▸ Saved data entries:

__________

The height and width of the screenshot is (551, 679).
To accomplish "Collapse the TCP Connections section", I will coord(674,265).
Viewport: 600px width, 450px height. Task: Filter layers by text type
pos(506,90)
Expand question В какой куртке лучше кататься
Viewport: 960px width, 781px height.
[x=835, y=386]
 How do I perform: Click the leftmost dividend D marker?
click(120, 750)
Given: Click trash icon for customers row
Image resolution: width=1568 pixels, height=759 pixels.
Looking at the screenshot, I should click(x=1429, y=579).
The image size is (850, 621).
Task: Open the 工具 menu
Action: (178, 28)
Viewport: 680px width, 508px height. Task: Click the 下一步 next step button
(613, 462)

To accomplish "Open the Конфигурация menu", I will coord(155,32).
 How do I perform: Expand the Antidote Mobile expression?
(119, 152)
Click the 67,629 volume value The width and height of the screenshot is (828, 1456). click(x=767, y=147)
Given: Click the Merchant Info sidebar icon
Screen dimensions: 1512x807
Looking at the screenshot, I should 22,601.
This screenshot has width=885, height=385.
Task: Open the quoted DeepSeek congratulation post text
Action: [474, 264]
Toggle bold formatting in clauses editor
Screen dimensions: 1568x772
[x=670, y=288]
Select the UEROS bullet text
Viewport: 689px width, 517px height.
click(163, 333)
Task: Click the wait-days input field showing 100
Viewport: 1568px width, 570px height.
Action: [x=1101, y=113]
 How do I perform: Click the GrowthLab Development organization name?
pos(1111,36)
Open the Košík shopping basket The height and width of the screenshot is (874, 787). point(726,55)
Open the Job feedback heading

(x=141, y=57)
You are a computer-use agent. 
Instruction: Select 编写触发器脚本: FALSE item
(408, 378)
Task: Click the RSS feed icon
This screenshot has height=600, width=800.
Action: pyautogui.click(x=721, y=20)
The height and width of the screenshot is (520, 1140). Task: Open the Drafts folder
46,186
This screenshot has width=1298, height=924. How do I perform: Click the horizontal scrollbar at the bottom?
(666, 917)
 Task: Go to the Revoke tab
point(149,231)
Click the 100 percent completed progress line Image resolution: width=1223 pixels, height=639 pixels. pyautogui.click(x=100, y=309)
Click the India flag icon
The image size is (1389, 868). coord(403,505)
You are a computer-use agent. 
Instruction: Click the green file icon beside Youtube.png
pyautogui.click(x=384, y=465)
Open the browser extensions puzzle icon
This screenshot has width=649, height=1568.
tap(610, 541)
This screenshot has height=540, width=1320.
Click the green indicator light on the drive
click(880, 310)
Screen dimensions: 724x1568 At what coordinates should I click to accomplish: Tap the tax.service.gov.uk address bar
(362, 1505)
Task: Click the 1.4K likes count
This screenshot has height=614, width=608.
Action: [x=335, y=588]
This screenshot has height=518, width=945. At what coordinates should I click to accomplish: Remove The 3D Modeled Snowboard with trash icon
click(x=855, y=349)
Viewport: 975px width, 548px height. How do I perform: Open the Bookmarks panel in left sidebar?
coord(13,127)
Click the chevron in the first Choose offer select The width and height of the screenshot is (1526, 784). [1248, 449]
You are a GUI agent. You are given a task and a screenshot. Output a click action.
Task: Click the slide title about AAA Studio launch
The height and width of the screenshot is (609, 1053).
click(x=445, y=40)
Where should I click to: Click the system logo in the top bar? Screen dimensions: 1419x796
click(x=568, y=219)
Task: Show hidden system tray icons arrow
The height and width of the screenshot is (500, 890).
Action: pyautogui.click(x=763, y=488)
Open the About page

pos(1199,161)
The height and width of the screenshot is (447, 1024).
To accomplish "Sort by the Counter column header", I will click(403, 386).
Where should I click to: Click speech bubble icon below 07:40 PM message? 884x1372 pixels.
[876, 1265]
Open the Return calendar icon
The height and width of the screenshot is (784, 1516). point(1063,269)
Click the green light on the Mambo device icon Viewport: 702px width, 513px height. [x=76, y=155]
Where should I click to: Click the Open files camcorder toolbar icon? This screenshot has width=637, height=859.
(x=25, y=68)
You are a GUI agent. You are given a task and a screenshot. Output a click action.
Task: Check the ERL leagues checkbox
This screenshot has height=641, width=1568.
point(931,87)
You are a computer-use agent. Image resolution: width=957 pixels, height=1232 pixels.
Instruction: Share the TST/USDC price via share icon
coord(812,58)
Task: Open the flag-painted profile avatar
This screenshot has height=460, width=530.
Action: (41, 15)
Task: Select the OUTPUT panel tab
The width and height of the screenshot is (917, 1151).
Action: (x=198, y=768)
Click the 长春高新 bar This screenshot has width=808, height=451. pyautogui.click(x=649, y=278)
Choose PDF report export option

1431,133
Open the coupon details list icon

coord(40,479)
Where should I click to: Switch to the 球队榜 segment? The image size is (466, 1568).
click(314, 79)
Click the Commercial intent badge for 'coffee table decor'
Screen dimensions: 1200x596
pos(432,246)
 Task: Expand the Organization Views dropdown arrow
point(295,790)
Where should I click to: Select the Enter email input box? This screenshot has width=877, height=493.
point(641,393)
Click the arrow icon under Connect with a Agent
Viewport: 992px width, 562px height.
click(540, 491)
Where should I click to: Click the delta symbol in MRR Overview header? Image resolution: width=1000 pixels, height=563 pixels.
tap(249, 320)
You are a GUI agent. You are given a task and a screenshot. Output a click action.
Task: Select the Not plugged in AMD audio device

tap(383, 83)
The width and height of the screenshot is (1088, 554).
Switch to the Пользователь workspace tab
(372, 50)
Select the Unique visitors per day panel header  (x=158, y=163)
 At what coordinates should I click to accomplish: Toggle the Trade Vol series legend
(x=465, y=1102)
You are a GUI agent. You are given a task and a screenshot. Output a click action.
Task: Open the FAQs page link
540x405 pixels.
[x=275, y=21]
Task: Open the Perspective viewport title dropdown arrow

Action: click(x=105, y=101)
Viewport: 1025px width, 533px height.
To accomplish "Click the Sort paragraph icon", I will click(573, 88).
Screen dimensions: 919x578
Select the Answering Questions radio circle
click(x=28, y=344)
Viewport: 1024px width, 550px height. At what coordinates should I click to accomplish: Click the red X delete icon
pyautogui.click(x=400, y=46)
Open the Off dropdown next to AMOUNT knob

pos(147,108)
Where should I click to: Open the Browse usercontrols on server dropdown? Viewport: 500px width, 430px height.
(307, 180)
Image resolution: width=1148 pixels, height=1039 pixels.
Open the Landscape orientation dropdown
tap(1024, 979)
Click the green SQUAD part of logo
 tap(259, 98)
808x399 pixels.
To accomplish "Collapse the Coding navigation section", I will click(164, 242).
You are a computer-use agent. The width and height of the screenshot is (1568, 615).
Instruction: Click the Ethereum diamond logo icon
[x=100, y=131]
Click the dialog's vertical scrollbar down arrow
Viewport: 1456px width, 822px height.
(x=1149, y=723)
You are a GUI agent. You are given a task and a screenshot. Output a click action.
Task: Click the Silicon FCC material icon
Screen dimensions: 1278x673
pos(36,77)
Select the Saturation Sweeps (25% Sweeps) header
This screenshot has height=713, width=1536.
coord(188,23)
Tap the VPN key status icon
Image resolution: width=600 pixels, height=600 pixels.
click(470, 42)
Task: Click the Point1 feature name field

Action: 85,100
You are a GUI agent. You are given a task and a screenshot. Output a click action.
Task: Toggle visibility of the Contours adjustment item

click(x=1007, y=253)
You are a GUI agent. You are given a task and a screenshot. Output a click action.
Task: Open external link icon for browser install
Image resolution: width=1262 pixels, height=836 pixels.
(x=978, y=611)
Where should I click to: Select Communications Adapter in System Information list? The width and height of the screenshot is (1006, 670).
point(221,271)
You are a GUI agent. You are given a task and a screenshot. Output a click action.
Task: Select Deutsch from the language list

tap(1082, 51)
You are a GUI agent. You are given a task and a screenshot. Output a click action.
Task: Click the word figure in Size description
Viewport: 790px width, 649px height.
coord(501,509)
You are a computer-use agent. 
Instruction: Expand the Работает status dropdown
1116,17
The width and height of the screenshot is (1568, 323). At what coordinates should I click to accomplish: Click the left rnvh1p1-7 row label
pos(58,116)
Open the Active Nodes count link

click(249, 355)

__________

▸ Exercise details: Scan the entries above and show each line that contains the word "Collapse".

▸ Answer to this problem:
To accomplish "Collapse the TCP Connections section", I will coord(674,265).
To accomplish "Collapse the Coding navigation section", I will click(164, 242).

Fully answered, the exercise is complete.